Lensless Computational Imaging using Random Optics
- Author(s): Antipa, Nicholas Alexander;
- Advisor(s): Waller, Laura;
- Ng, Yi-Ren
- et al.
Efficiently capturing high-dimensional optical signals, such as temporal dynamics, depth, perspective, or spectral content is a difficult imaging challenge. Because image sensors are inherently two-dimensional, direct sampling of the many dimensions that completely describe a scene presents a significant engineering challenge. Computational imaging is a design approach in which imaging hardware and digital signal processing algorithms are designed jointly to achieve performance not possible with partitioned design schemes. Within this paradigm, the sensing hardware is viewed as an encoder, coding the information of interest into measurements that can be captured with conventional sensors. Algorithms are then used to decode the information. In this dissertation, I explore the connection between optical imaging system design and compressed sensing, demonstrating that extra dimensions of optical signals (time, depth, and perspective) can be encoded into a single 2D measurement, then extracted using sparse recovery methods.

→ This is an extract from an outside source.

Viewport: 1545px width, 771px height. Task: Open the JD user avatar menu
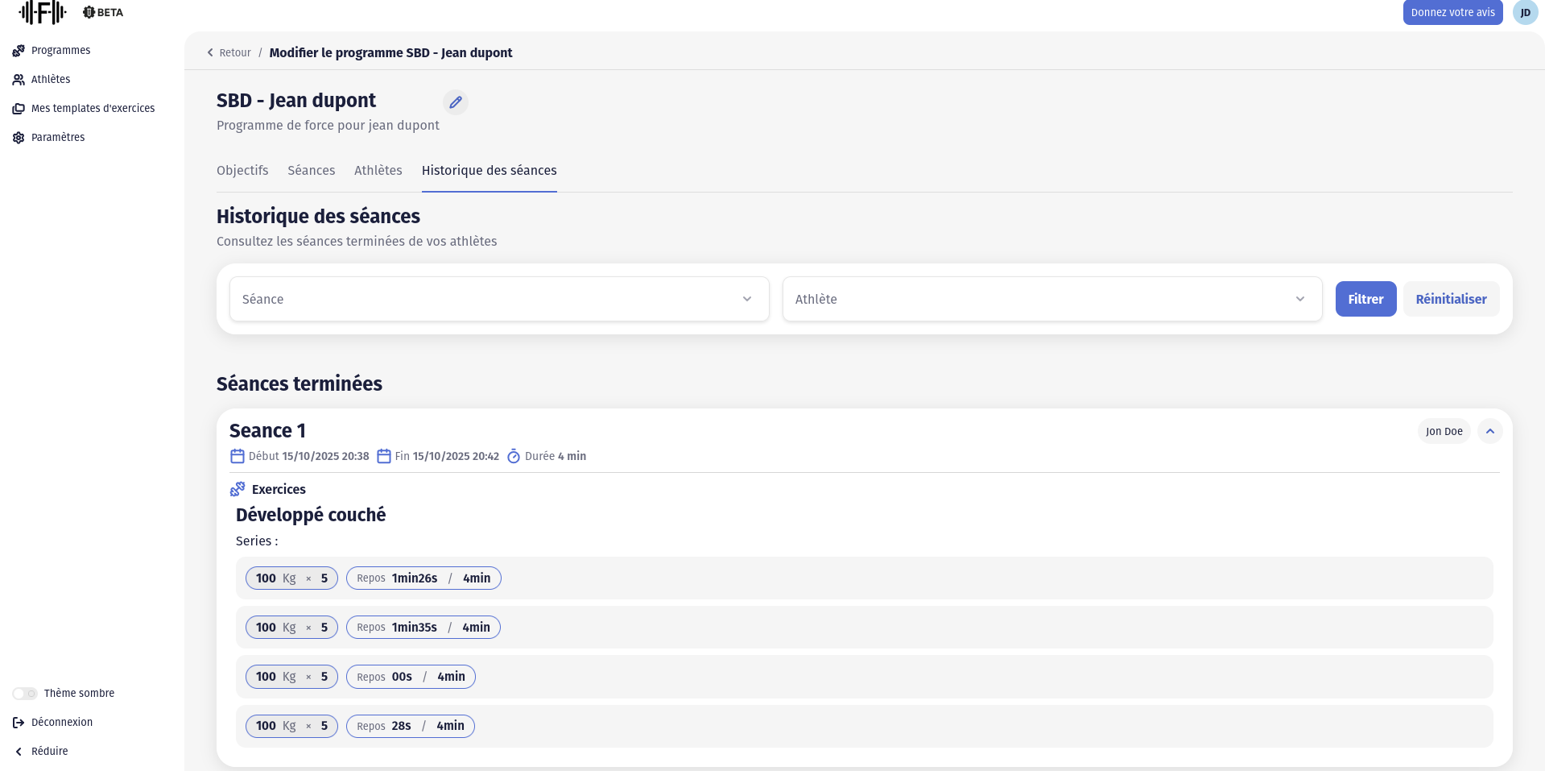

The key to these capabilities is exploiting the inherent multiplexing properties of diffusers, pseudorandom free-form phase optics that scramble incident light. Contrary to their intended use, I show that certain classes of diffuser encode high-dimensional information about the incident light field into high-contrast, pseudorandom intensity patterns (caustics). Sparse recovery methods can then decode these patterns, recovering 3D images from snapshot 2D measurements. This transforms a diffuser into a computational imaging element for high-dimensional capture at video rates. Efficient physical models are introduced that reduce the computational burden for image recovery as compared to explicit matrix approaches (the computational cost remains high, however). Lastly, analysis and theory is developed that enables optimization of customized diffusers for miniaturized 3D fluorescence microscopy.